A.B. — E também creio que aquilo que disse é que há basicamente uma segunda pandemia, não apenas médica, mas também no que toca a estas políticas que os países copiam muito facilmente uns dos outros, que estão a implementar todas estas restrições que, por vezes, são completamente inadequadas à situação de um país. E até dentro dos países, quando dizem para ficarmos em casa, até nos Países Baixos, aqui, que é um país muito rico, claro, há grandes diferenças quando as elites dizem “podem ficar em casa e passar tempo no jardim”, mas metade da sociedade não tem um jardim.
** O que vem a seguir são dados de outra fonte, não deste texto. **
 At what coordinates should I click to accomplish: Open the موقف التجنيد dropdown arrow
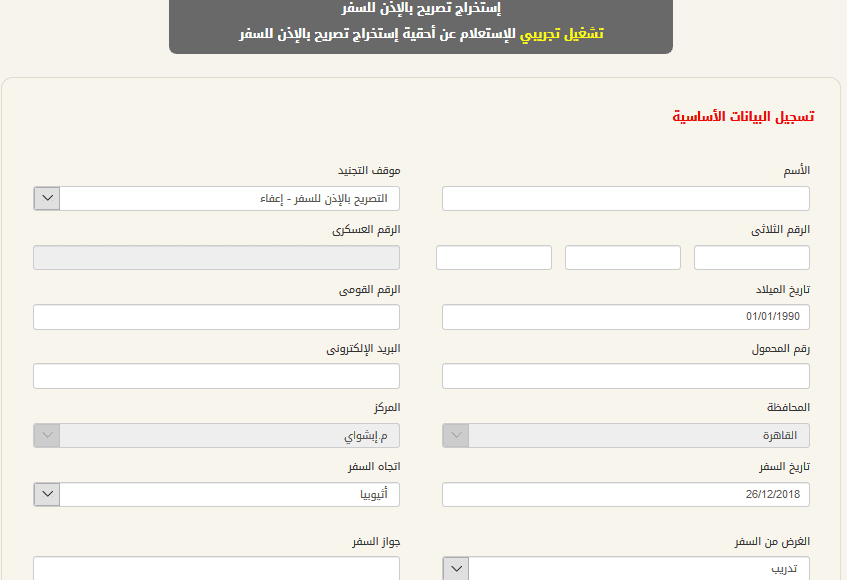tap(47, 199)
Portanto, estão com a sua família num pequeno apartamento. E isso é muito, muito mais difícil. Portanto, as desigualdades afectam muito as pessoas até nos países muito ricos. E é claro que os espaços cívicos também são prejudicados, porque não se pode protestar facilmente, porque muitas vezes é proibido por causa da pandemia. Mas, talvez para concluir com uma nota positiva, vejo nisto um lado positivo, que as pessoas são muito criativas. Por isso, continuaram a encontrar formas de fazer ouvir as suas vozes na sociedade civil. Nalguns casos protestaram em grandes grupos com um metro e meio de distanciamento em praças grandes, noutros casos protestaram de carro ou a partir da sua varanda, quando não podiam ir à rua. Protestaram juntos online através de aplicações. Por isso, para mim, no ano passado, com a pandemia, o espaço cívico foi realmente limitado em muitos países, mas também demonstrou a sua resiliência, porque provou que as pessoas tentam ser criativas para defender esse espaço cívico e encontrar novos espaços online. Se não podem estar na rua, acedem à Internet. Se não se podem manifestar numa praça, por vezes fazem-no no telhado da sua casa. E isso deixa-me com um brilho de esperança neste ano pandémico.

 

Z.M. — Apenas para lhe dar um exemplo de um país que está a fazer isso muito bem: o governo angolano é simplesmente intolerante com manifestações. E, durante muitos anos, usaram esta desculpa para não permitir que as manifestações acontecessem. E a nossa crítica tem sido que não se pode impedir as pessoas de se manifestarem; isso representa uma violação da própria constituição. Não se pode porque a constituição diz que as pessoas têm liberdade para protestar, por isso não se pode impedir ninguém de o fazer. E agora dizem que não estamos autorizados a protestar contra o estado por causa das restrições da COVID-19, somos aconselhados a não sair à rua porque estaremos a desrespeitar estas decisões. E o que os jovens estão a fazer é ir para as ruas, e seguem rigorosamente as recomendações para provar que respeitaram as restrições da COVID. É fantástico. Por exemplo, iniciaram recentemente uma campanha contra a inacção do governo na recolha do lixo das ruas, e pediram a todas as pessoas nas redes sociais, no Facebook, que tirassem fotografias do lixo que encontrarem perto das suas casas. E as pessoas fazem todo o tipo de discursos engraçados. É sem dúvida um enorme embaraço para o governador da capital de Luanda, porque todas as pessoas podem tirar fotografias para mostrar o que se passa. Não se importam de tirar uma selfie junto a um caixote de lixo completamente cheio e publicá-la nas redes sociais para dizer “olhem, também tenho lixo na rua da minha casa”, por isso concordo consigo. As pessoas tornaram-se mais criativas. É verdade que os governos aplicaram muitas medidas que limitam as actividades da sociedade civil… Mas as pessoas estão a tornar-se criativas nas redes sociais, e esse espaço tornou-se um veículo genial para ajudar a sociedade civil a repensar-se e a crescer…

 

A.B. — Essa é a verdadeira resiliência da sociedade civil…

 

Z.M. — Sim, e também aprender com o que os outros estão a fazer…

 

A.B. — Sim. Exactamente. Não são apenas os governos que aprendem uns com os outros. Mas também os activistas.